▸ **DATA FOR PROCESSING**
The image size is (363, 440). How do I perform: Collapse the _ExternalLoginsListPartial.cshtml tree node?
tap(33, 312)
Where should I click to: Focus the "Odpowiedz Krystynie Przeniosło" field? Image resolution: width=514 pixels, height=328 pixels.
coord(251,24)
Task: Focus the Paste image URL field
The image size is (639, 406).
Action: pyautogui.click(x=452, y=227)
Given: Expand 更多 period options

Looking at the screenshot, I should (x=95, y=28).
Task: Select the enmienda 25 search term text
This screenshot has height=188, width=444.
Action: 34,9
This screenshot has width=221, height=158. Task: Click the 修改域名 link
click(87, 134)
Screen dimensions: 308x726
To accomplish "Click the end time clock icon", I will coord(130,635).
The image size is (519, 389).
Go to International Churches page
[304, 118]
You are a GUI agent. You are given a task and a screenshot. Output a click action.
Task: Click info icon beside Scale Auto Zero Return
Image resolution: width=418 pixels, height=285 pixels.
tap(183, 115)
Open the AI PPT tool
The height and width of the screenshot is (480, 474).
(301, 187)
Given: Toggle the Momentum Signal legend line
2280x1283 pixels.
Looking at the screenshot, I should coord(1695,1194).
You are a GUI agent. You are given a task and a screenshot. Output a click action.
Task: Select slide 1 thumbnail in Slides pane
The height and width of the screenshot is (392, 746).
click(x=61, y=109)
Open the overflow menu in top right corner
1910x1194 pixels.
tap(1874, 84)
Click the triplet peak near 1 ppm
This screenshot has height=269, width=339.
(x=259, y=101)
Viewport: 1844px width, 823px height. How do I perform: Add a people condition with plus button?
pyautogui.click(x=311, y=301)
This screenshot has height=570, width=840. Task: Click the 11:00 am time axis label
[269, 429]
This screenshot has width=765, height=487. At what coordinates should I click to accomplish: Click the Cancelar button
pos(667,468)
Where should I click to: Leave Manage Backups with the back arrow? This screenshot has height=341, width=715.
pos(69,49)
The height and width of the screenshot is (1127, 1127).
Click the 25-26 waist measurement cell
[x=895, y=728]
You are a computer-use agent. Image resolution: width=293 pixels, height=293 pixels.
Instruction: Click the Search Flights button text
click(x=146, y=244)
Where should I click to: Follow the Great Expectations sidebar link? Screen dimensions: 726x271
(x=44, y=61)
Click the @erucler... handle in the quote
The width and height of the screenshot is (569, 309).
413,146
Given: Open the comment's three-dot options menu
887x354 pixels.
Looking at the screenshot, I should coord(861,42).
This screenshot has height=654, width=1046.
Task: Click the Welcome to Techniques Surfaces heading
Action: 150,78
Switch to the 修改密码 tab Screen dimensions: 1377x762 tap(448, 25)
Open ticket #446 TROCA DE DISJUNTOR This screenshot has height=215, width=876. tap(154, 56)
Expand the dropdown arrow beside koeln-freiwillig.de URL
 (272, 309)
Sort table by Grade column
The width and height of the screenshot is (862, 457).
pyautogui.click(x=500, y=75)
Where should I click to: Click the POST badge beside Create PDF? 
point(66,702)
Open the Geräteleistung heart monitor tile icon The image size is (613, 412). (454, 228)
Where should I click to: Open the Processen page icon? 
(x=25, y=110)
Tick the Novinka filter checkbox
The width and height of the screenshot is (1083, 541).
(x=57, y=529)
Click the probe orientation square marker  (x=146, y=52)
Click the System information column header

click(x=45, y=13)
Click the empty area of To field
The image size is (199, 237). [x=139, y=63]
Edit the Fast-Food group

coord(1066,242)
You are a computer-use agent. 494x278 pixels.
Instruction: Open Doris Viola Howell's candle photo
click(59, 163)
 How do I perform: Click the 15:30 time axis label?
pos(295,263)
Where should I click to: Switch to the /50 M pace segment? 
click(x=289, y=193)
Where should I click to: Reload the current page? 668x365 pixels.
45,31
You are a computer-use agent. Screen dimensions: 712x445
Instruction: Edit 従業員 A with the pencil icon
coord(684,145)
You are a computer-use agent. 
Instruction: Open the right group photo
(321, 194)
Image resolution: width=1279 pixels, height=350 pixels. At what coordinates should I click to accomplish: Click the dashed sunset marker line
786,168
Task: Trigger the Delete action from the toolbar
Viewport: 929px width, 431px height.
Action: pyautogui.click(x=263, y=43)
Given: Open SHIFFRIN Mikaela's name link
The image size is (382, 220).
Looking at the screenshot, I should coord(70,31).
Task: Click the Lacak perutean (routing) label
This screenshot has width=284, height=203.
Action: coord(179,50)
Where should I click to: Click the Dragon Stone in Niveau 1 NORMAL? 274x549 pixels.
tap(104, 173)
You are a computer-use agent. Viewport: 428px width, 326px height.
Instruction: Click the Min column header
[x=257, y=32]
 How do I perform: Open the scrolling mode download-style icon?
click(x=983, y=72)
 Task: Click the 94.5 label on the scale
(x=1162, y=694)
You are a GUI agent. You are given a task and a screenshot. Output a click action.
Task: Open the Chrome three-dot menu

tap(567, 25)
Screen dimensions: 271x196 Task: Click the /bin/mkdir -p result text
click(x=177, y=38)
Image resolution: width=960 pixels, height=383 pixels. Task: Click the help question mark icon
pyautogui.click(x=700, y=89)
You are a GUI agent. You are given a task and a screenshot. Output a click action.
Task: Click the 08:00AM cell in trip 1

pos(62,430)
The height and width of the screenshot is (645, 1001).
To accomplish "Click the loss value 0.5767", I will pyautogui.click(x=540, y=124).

▸ **GOAL OF THE EXERCISE**
The lines needed run from the first line of the data through the line containing "The height and width of the screenshot is (1127, 1127)."; give them again exactly and nothing else.

▸ **OUTPUT FOR THIS EXERCISE**
The image size is (363, 440). How do I perform: Collapse the _ExternalLoginsListPartial.cshtml tree node?
tap(33, 312)
Where should I click to: Focus the "Odpowiedz Krystynie Przeniosło" field? Image resolution: width=514 pixels, height=328 pixels.
coord(251,24)
Task: Focus the Paste image URL field
The image size is (639, 406).
Action: pyautogui.click(x=452, y=227)
Given: Expand 更多 period options

Looking at the screenshot, I should (x=95, y=28).
Task: Select the enmienda 25 search term text
This screenshot has height=188, width=444.
Action: 34,9
This screenshot has width=221, height=158. Task: Click the 修改域名 link
click(87, 134)
Screen dimensions: 308x726
To accomplish "Click the end time clock icon", I will coord(130,635).
The image size is (519, 389).
Go to International Churches page
[304, 118]
You are a GUI agent. You are given a task and a screenshot. Output a click action.
Task: Click info icon beside Scale Auto Zero Return
Image resolution: width=418 pixels, height=285 pixels.
tap(183, 115)
Open the AI PPT tool
The height and width of the screenshot is (480, 474).
(301, 187)
Given: Toggle the Momentum Signal legend line
2280x1283 pixels.
Looking at the screenshot, I should coord(1695,1194).
You are a GUI agent. You are given a task and a screenshot. Output a click action.
Task: Select slide 1 thumbnail in Slides pane
The height and width of the screenshot is (392, 746).
click(x=61, y=109)
Open the overflow menu in top right corner
1910x1194 pixels.
tap(1874, 84)
Click the triplet peak near 1 ppm
This screenshot has height=269, width=339.
(x=259, y=101)
Viewport: 1844px width, 823px height. How do I perform: Add a people condition with plus button?
pyautogui.click(x=311, y=301)
This screenshot has height=570, width=840. Task: Click the 11:00 am time axis label
[269, 429]
This screenshot has width=765, height=487. At what coordinates should I click to accomplish: Click the Cancelar button
pos(667,468)
Where should I click to: Leave Manage Backups with the back arrow? This screenshot has height=341, width=715.
pos(69,49)
The height and width of the screenshot is (1127, 1127).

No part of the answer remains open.